Members of the club, created by the Puerto Rican community in Orlando, eagerly began organizing a bone marrow registration drive for him.
"I thought they might say, 'But you're not from Orlando,' " said Cruz, 40, who was born in Puerto Rico but has lived in Jacksonville most of his adult life. Given 21Ú2 years to live, Cruz said a bone marrow match would save his life.
"It was a blessing they were so willing to help," said the photojournalist now on disability.
Harry Pecunia Jr. said charity fundraisers were the largest function of the little-known club that has thrived in Orlando for 24 years. Pecunia, who joined 23 years ago, is the group's longest-standing member.
The non-profit group became a focal point for local donations sent to Puerto Rico after Hurricane Hugo in 1989. Members collect and distribute toys for underprivileged children during Christmas and Three Kings Day. They raise money to fight cerebral palsy and dispense college scholarships.
"Yes, we have done many things, but when you do something for someone, you don't have to shout it for all to hear," said club President Darío G. González, explaining why the organization has kept a low-profile. "We're humble people."'
The Asociación Borinqueña was founded in 1977 by a group of families who wanted to preserve and teach Puerto Rican traditions. Even the name of the group is rooted in tradition. The Taíno Indian word, Boriquén, is used to describe the people and island of Puerto Rico.
In the 15th century, when Christopher Columbus arrived on the island during his second voyage to the New World, Taíno Indians inhabited Boriquén, which means "the land of the brave lord." Newcomers eventually renamed the island Puerto Rico, but "La Borinqueña" is the official anthem of Puerto Rico.
Club members expect to celebrate the club's silver anniversary in September 2002 in their new headquarters.
Groundbreaking for the 16,000-square-foot building at Econlockhatchee Trail and Colonial Drive took place recently Pecunia said.

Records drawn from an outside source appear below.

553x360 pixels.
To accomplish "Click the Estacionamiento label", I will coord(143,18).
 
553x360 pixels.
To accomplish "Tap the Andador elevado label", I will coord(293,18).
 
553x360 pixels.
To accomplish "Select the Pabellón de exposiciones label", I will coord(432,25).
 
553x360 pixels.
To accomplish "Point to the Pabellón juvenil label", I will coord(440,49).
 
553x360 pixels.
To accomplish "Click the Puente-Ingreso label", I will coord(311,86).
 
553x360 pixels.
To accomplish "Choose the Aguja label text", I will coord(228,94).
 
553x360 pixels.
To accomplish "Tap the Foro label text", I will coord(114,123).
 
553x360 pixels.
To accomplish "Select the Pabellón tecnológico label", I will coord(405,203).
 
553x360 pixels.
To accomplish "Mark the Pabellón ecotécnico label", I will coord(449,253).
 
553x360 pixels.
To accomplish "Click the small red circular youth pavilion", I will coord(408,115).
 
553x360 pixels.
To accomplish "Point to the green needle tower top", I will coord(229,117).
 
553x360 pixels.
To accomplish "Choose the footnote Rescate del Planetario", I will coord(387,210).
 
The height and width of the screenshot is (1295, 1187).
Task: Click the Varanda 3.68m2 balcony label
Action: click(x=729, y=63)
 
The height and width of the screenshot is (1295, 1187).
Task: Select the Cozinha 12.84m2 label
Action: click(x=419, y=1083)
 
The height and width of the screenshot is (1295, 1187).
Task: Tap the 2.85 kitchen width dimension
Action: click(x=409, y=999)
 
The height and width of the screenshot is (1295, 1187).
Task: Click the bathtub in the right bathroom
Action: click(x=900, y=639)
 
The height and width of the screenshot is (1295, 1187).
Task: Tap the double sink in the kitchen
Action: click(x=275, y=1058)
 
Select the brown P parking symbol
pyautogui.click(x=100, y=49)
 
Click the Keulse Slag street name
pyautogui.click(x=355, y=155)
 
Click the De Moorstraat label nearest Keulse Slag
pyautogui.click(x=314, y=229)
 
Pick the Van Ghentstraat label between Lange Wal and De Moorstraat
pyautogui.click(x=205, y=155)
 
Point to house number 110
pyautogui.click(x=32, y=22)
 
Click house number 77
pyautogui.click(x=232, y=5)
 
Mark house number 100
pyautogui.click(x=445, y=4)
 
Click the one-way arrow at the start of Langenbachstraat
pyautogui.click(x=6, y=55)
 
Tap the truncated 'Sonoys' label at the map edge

The club purchased the land for $150,000 and estimates construction costs will be $1 million.
Some of the construction funds were raised when the group sold their old 2,000-square-foot-building on Valencia College Lane at Goldenrod Road for $240,000. The group plans to hold fundraisers and seek loans to cover the remaining costs.
While awaiting their new two-story building, the 120-member group meets at a Pine Hills church. There, they planned their recent 24th anniversary formal dance held at the clubhouse of the Sociedad Cubana in Orlando. Now, they'll turn their attention to Christmas fundraisers and activities, as well as organize the bone marrow drive for Cruz.
González said the presence of the organization in the community educates people about Puerto Ricans, who are the dominant Hispanic population in Central Florida, with a population of 162,555. More than half live in Orange County.
"We want to make sure that Puerto Ricans don't lose their sense of identity, especially those born and raised here,"' González said.
Pecunia said the organization plans to eventually expand to offer programs for senior citizens and single mothers. The new headquarters will give the club a tremendous boost, he said.
"It's been a slow process to develop our potential," Pecunia said. "But we are making an impact."